Układ ESP - jak to działa?
Każdy z nas popełnia w życiu błędy. Niestety, pomyłki za kierownicą często mają opłakane skutki, do tego kosztowne. Na szczęście producenci samochodów opracowali rozwiązanie, które pomaga wyjść cało z opresji i pozwala w znacznym stopniu wyeliminować zjawisko utraty panowania nad autem.
23.12.2011 | aktual.: 30.03.2023 12:16
Według różnych źródeł w latach 80. XX wieku około 50 proc. wypadków z ofiarami śmiertelnymi i ciężko rannymi spowodowane było wpadnięciem samochodu w poślizg. Dlatego firma Mercedes-Benz, mająca największe zasługi na polu poprawy bezpieczeństwa czynnego w tym zakresie, już od roku 1988 prowadziła prace nad systemem elektronicznym, pomagającym kierowcy opanować auto w krytycznej sytuacji drogowej.

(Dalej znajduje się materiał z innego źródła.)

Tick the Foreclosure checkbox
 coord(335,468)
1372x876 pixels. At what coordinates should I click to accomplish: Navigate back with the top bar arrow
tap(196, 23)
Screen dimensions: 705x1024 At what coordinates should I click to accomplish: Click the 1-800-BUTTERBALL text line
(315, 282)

Początkowo prace nie były zbyt owocne. Zauważono, że aby stworzyć taki układ elektroniczny, potrzeba znacznie bardziej rozbudowanych układów mikroprocesorów niż dla ABS. Szacowano, że nowo opracowywany system potrzebował będzie około 1 mln operacji na sekundę, czyli blisko czterokrotnie więcej, niż dotychczas stosowane.

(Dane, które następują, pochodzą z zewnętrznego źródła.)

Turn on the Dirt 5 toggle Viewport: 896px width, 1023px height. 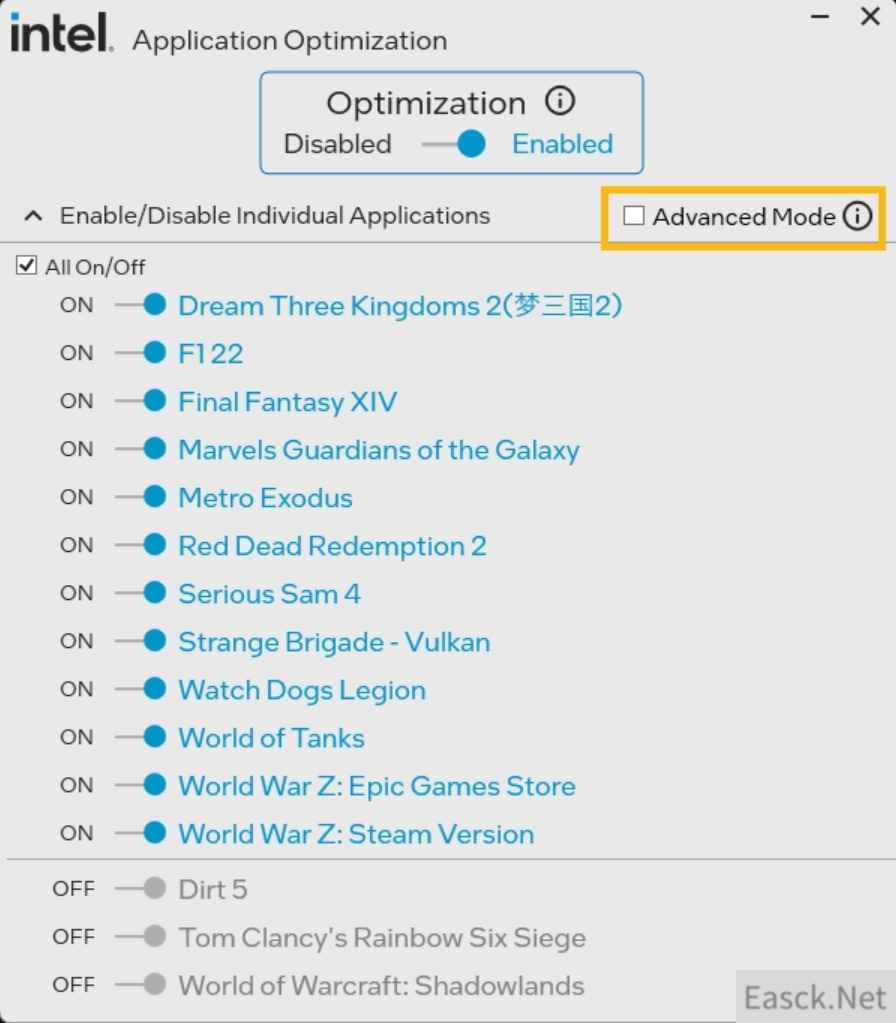tap(140, 889)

Było to możliwe do zrealizowania dopiero w połowie lat 90. W 1995 roku zaprezentowano pierwsze auto, które w wyposażeniu opcjonalnym miało ESP – Mercedesa S 600 w wersji coupé. Wynalazek okazał się przełomowy. Jeszcze w tym samym roku trafił na listę opcji S-klasy w wersji sedan, a rok później swoje wersje opracowały i zaprezentowały BMW, Lexus i Cadillac.
W 1997 roku, po incydencie ze słynnym testem łosia i spektakularnej wywrotce małego Mercedesa klasy A, pokazano, jak bardzo można zmienić zachowanie samochodu po zamontowaniu w nim systemu. Aby auto zdało wspomniany test, oprócz zmian konstrukcyjnych zastosowano po raz pierwszy seryjnie system ESP.
Mercedes A Class
Swoje miejsce w historii tego rozwiązania ma również Audi, które jako pierwsze wprowadziło system do samochodu z napędem na cztery koła – modelu A8 4.2 quattro w 1997 roku. Dotychczas był to problem konstrukcyjny, który rozwiązano, zbierając informacje o chwilowej prędkości samochodu ze wszystkich kół, a nie tylko z osi nienapędzanej.

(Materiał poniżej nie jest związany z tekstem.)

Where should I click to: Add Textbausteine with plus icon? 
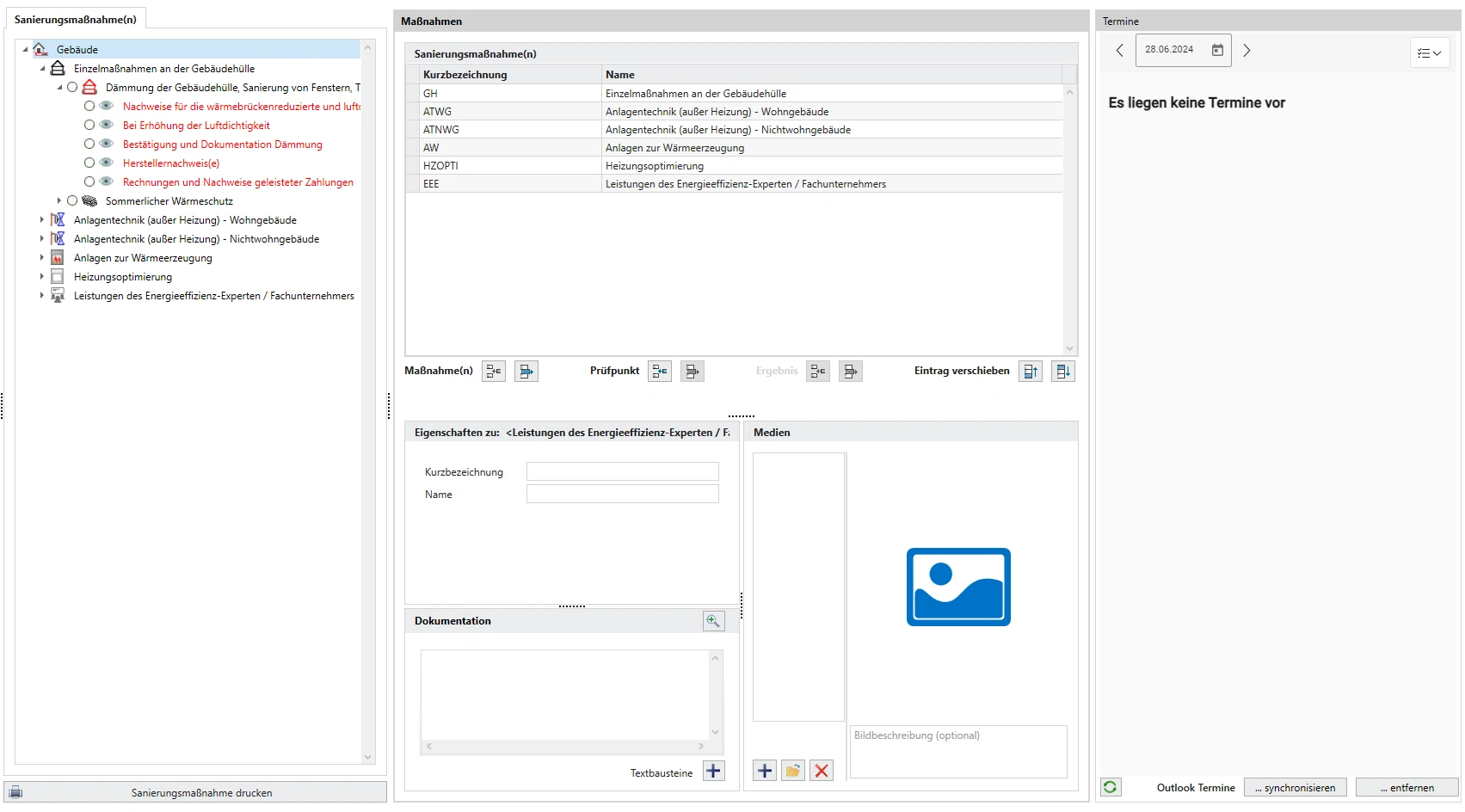pyautogui.click(x=713, y=772)
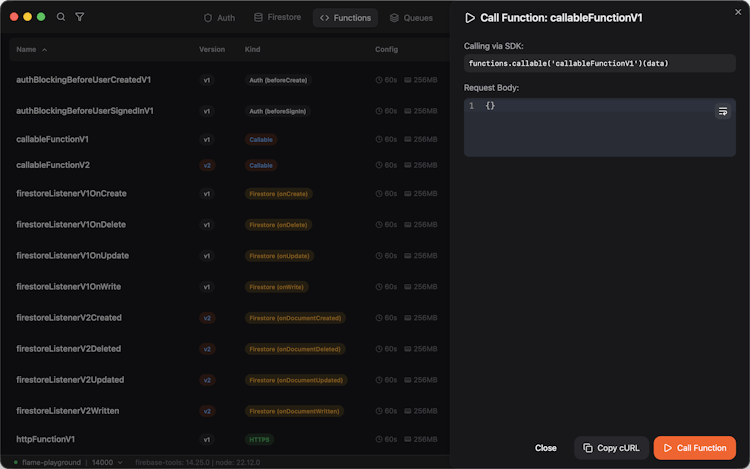Screen dimensions: 750x469
Task: Click the Copy cURL button
Action: pyautogui.click(x=612, y=448)
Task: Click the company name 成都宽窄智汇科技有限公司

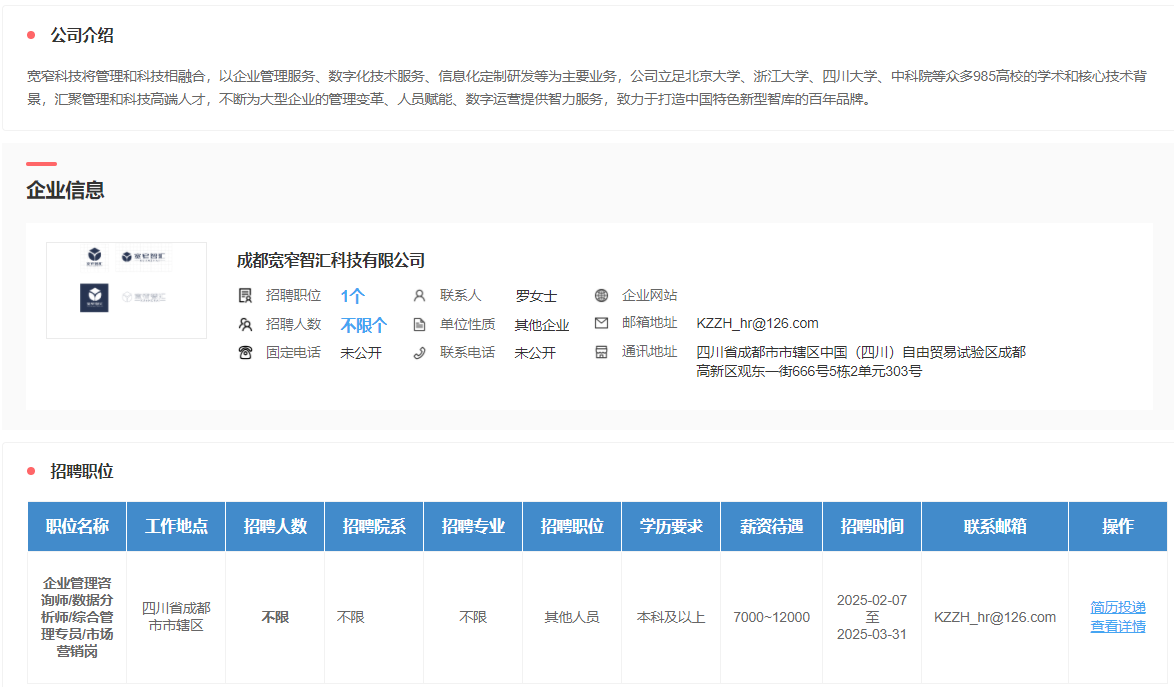Action: pos(331,261)
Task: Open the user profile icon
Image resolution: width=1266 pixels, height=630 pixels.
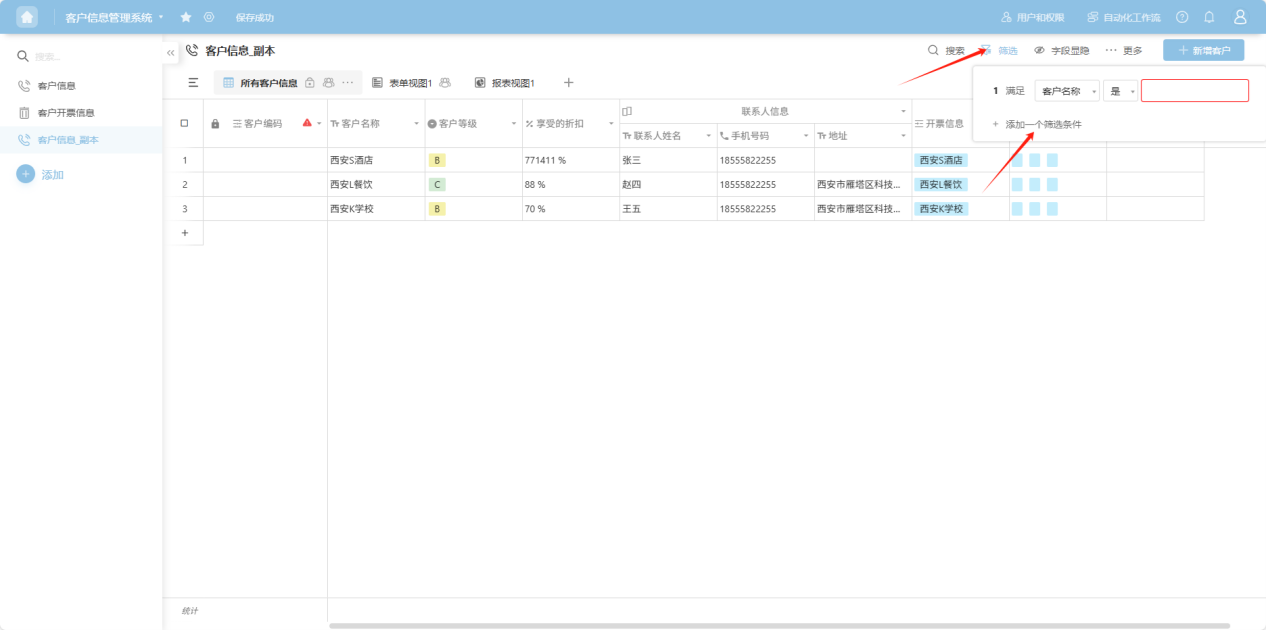Action: coord(1240,17)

Czym zatem jest popularne ESP? Electronic Stability Program to system elektroniczny stabilizujący samochód po wpadnięciu w poślizg. Stabilizacja odbywa się dzięki korekcie toru jazdy auta przez odpowiednie przyhamowanie dowolnego koła oraz zmniejszenie dawki paliwa do silnika, co powoduje spadek momentu obrotowego.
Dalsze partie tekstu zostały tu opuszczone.